Helicone: the two-minute cost tracker
Helicone made the opposite architectural bet from everyone else, and for a specific need it’s the smartest choice on this list. It’s a proxy. You change your base URL to point at Helicone, and now every request flows through it and gets logged — cost, latency, tokens, all of it. Integration is one line. No SDK, no decorators, no instrumenting each step.
That proxy model is the whole story.
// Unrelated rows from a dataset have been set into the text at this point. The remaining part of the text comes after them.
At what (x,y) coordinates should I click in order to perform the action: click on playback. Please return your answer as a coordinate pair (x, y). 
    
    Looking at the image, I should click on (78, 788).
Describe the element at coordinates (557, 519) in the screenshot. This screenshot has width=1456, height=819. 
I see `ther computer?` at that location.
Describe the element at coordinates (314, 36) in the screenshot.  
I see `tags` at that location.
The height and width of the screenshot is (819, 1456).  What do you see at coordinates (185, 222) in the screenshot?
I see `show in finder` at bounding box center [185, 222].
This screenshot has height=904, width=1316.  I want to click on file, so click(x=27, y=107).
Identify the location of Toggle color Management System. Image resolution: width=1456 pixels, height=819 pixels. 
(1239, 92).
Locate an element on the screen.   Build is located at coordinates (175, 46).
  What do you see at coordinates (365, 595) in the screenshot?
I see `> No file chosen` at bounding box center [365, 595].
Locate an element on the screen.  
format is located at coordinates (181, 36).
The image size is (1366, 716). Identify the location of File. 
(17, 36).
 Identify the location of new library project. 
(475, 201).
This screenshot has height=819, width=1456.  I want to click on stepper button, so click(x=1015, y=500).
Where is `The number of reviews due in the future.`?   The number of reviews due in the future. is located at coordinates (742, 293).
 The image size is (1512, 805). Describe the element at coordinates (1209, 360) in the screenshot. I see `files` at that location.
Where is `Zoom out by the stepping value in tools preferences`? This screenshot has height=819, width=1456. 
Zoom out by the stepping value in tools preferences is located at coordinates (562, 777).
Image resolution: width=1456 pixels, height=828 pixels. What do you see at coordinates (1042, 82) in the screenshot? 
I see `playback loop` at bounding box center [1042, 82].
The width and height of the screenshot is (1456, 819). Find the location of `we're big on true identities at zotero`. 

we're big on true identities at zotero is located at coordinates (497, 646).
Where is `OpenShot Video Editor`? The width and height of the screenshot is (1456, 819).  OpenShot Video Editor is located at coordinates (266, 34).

The upside: it’s the fastest possible way to get cost and latency visibility across multiple providers, and it throws in caching, retries, and rate-limit handling for free because it sits in the request path. The downside: a proxy sees requests and responses, not the internal structure of a multi-step agent. You won’t get the rich, nested trace of “planner called tool A, which returned X, which the model then reasoned about” the way SDK-instrumented tools give you.
Helicone is open source (Apache 2.0) and self-hostable. The free cloud tier covers 100,000 requests a month, and paid plans start around $79/month for advanced features like custom alerts and team management.
Use Helicone when you need cost and latency dashboards today and you don’t need deep agent tracing or evals yet. It’s also a genuinely good option when you can’t modify the inference code to add SDK instrumentation — route the traffic through a self-hosted Helicone instance and you get centralized logging without touching the model server. Plenty of teams run Helicone for cost alongside a second tool for tracing, and that’s a reasonable stack, not a failure.
Picking by what you actually need
Cut through it like this:
- You don’t know yet, or you want portability and self-host optionality → Langfuse. It’s the safe default that covers all three jobs decently and doesn’t lock you in.
- You’re all-in on LangChain/LangGraph → LangSmith. The integration tax is worth it; just watch the per-seat bill as you grow.
- Evals are your central problem → Braintrust. Nothing else here treats systematic evaluation as the main event.
- You need research-grade metrics and your team lives in notebooks → Arize Phoenix, license caveat noted.
- You need cost and latency visibility this afternoon → Helicone. One line, done.
The pricing trap nobody warns you about
The sticker price is the least interesting number. What actually determines your bill is the billing unit, and each tool picked a different one: LangSmith bills per seat, Langfuse bills per unit of trace data, Braintrust bills data volume and scores separately, Helicone bills request count.
That means the cheapest tool depends entirely on your shape. A twelve-person team running low traffic gets punished by LangSmith’s per-seat model and rewarded by Langfuse’s flat unlimited-user tiers. A tiny team running massive eval sweeps will feel Braintrust’s score metering long before headcount matters. A high-volume, low-complexity app gets cost visibility cheapest through Helicone’s request-based free tier.
So don’t compare the $199 to the $249 to the $39. Estimate your traces per month, your team size, and your eval score volume for the next year, then run each tool’s pricing against those numbers. The winner usually isn’t the one with the lowest headline price.
If you’re just starting, spin up self-hosted Langfuse or the Helicone free tier this week and get one real agent instrumented. Seeing your own traces — the actual tool calls, the actual token counts — tells you more about which of the three jobs you really need than any comparison table will, including this one.